Ce mercredi, un rapport parlementaire crucial sera présenté à l'Assemblée nationale concernant l'imprescriptibilité des crimes sexuels sur mineurs. Déjà en vigueur dans certains pays européens tels que la Belgique et les Pays-Bas, ce sujet fait l'objet de vives discussions, y compris parmi les associations de victimes.
Cet enjeu, longtemps débattu, est porté à la lumière par les députés Arnaud Bonnet (EELV), Perrine Goulet (LREM) et Alexandra Martin (LR). Il s'agit de répondre à la recommandation formulée par la Commission indépendante sur l'inceste et les violences sexuelles sur les enfants, la Ciivise, en 2024, qui insistait sur le droit des victimes à la justice, peu importe le temps écoulé.
De quoi parle-t-on exactement ?
Depuis 2018, le délai de prescription pour les crimes commis sur mineurs est fixé à 30 ans après l'atteinte de la majorité, ce qui offre une fenêtre de 48 ans pour engager des poursuites. Cependant, selon la Ciivise, environ 160 000 mineurs sont victimes de violences sexuelles chaque année en France. Face à cette réalité, de nombreuses voix s'élèvent pour proposer une abolition totale des délais de prescription pour ces crimes.
Cette notion d'imprescriptibilité, historiquement réservée aux crimes contre l'humanité, pose des questions essentielles dans le cadre du droit français.
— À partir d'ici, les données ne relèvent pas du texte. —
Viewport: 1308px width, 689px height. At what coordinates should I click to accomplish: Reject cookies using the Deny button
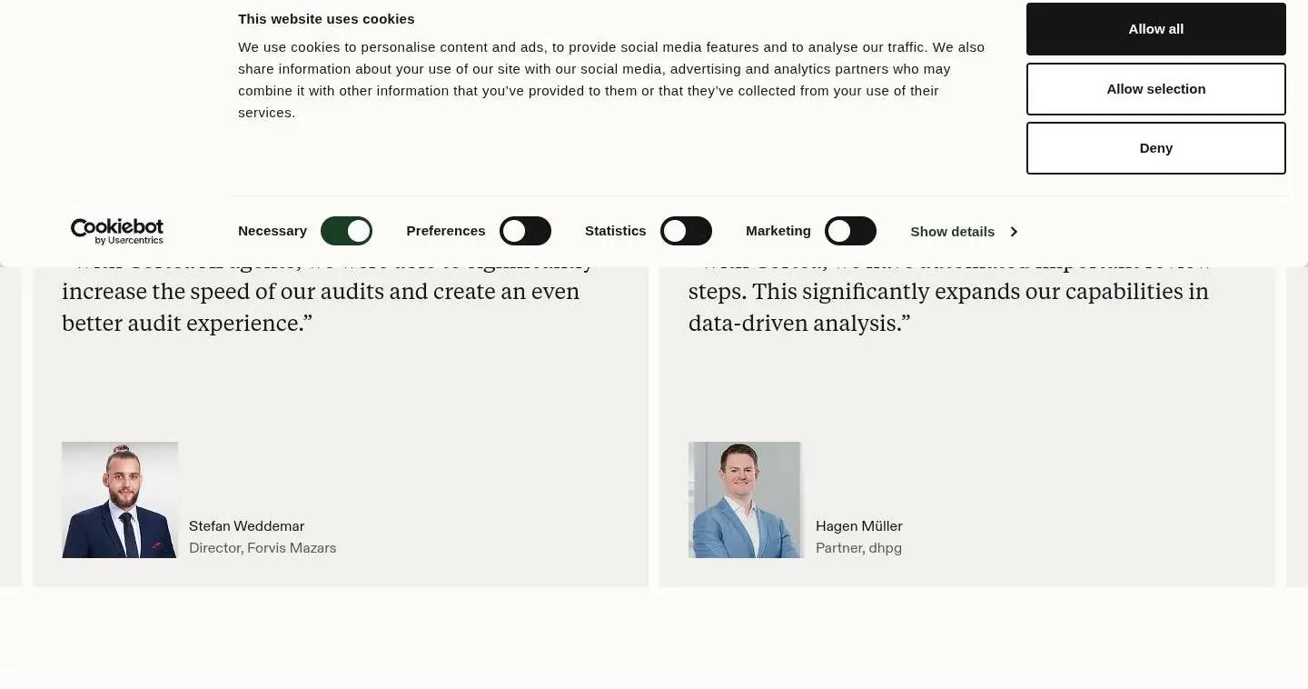point(1155,148)
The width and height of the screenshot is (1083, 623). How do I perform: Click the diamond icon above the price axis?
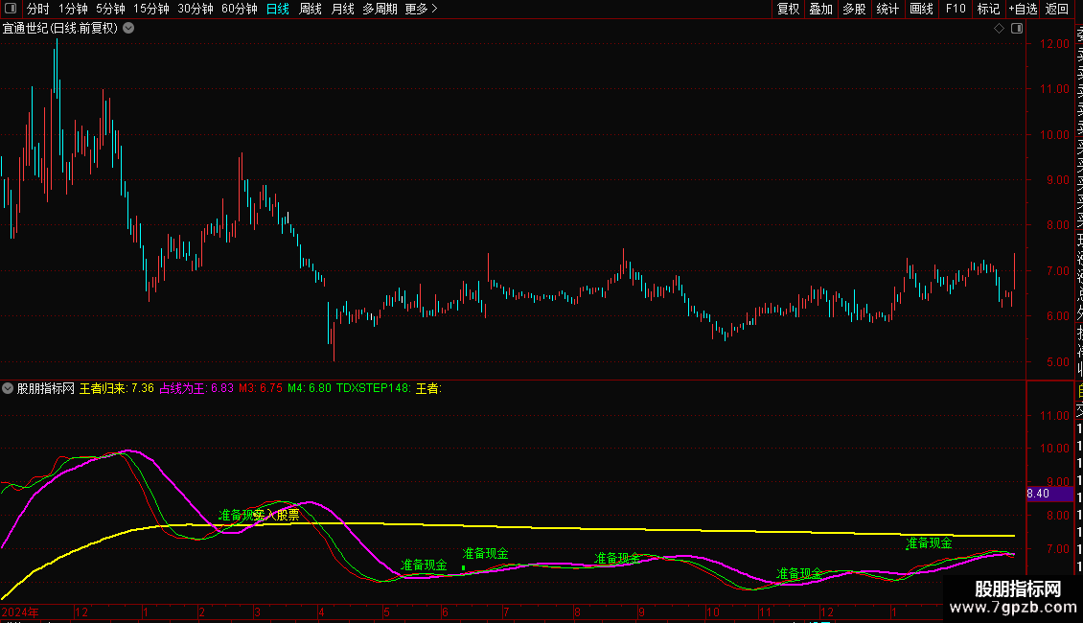point(999,29)
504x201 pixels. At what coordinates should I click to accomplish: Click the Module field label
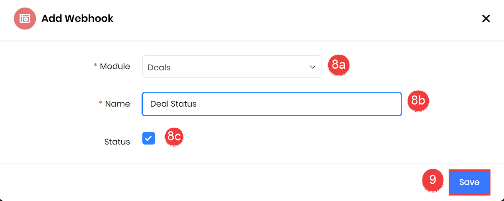(115, 66)
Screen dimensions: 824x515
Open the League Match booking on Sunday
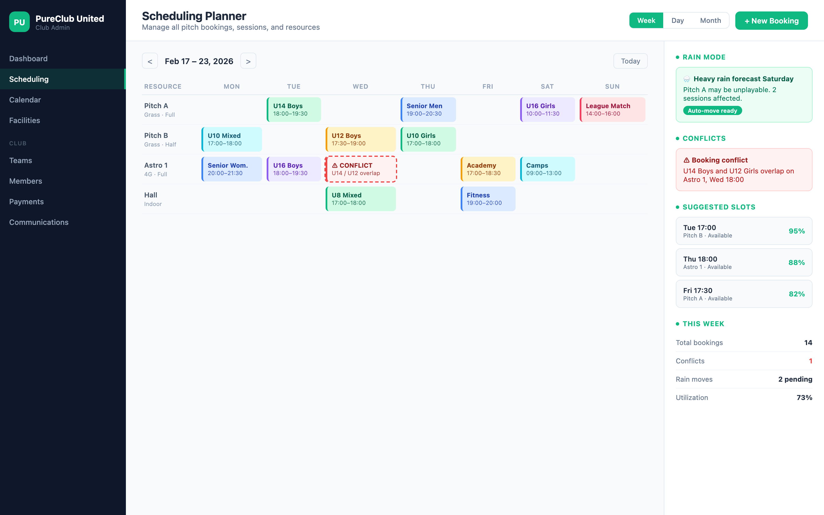pyautogui.click(x=612, y=109)
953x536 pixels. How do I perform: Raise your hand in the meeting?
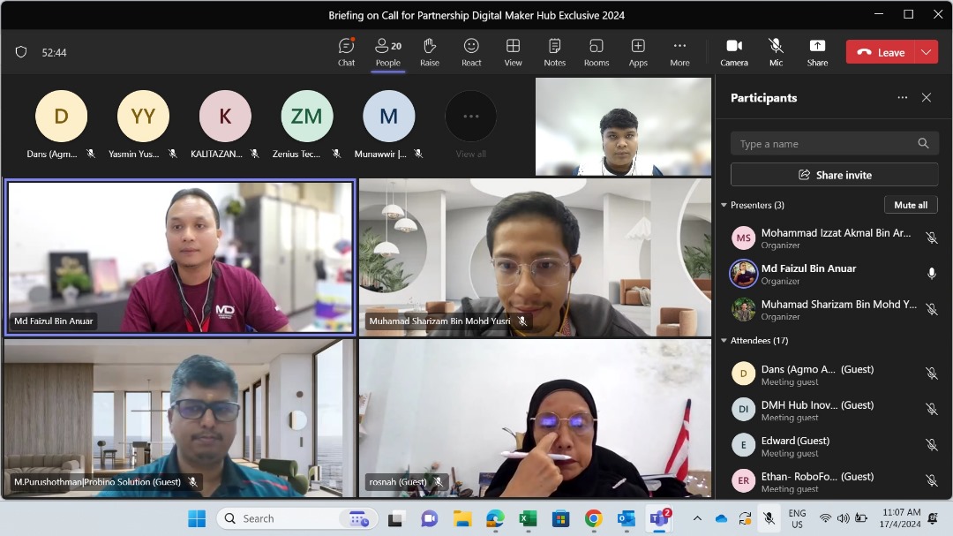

Elle a déjà été intégrée dans des propositions de loi, notamment par la sénatrice Annick Billon en novembre 2025.
Pourquoi la mettre en place ?
Un large éventail de soutiens se manifeste en faveur de cette mesure, incluant des victimes, des médecins et des personnalités publiques comme la réalisatrice Andréa Bescond. Les partisans de l'imprescriptibilité font valoir la gravité des violences et l'impact durable que celles-ci laissent sur les victimes.
En effet, de nombreux témoignages précisent qu'une majorité des victimes n'est pas capable de porter plainte dans les délais impartis. L'avocate Danielle Gobert, membre de la Ciivise, souligne que l'âge moyen pour révéler ces abus est de 44 ans, souvent en raison d'un processus psychologique d'amnésie traumatique.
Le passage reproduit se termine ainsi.